America In Blue
Uncle Sam is a two-part graphic novel that I discovered back in the nineties, when I first became enamored of all things Alex Ross. His incredible artwork had burst onto the scene, out of nowhere, and many comics lovers couldn't get enough of him. With this book, he turned his incredible paintings away from superheroics and towards a politicized history of the United States of America. The artwork is really something else, and if you've never seen his work, you may want to look it up. After the artwork, its best feature is that its a remarkably digestible introduction to the American brand of Liberalism, the sort that styles itself as Progressive.

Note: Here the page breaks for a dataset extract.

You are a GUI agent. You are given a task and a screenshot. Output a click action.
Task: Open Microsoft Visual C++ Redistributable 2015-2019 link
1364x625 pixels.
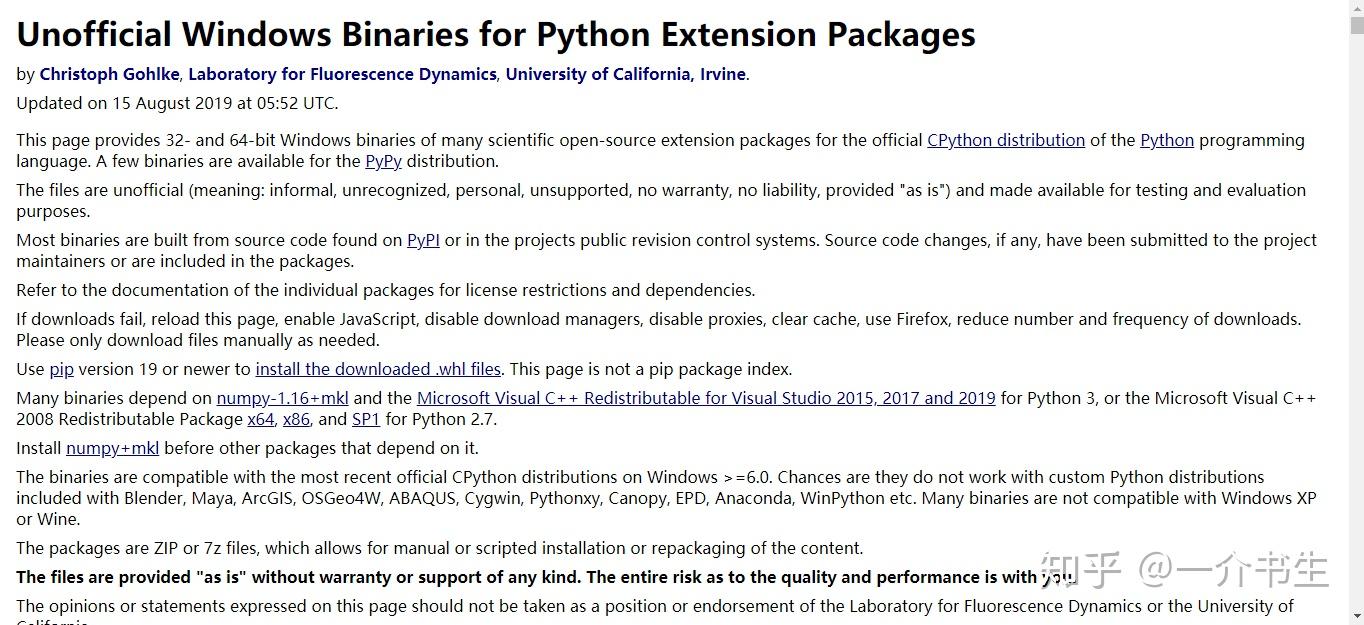point(705,398)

Like most things, it is not perfect. Depending on your point of view, the number and severity of flaws varies wildly, but never truly drops to zero on either axis. But its single greatest flaw is not actually with the work itself, but the context in which it resides. It is, quite simply, a single work, and suffers for want of companionship. Uncle Sam is not a neutral and unbiased view of American history and the place of the United States in the world. It paints a somewhat dystopian vision of the United States, showing a myopic and self-righteous nation, blindfolded to the lessons of history by arrogance, stupidity and a shadowy malignancy. There are no solutions, only a vague hope in a Liberal dawn that will somehow show Americans the way forward, to an ideal that has so far been paid lip service, but never realized.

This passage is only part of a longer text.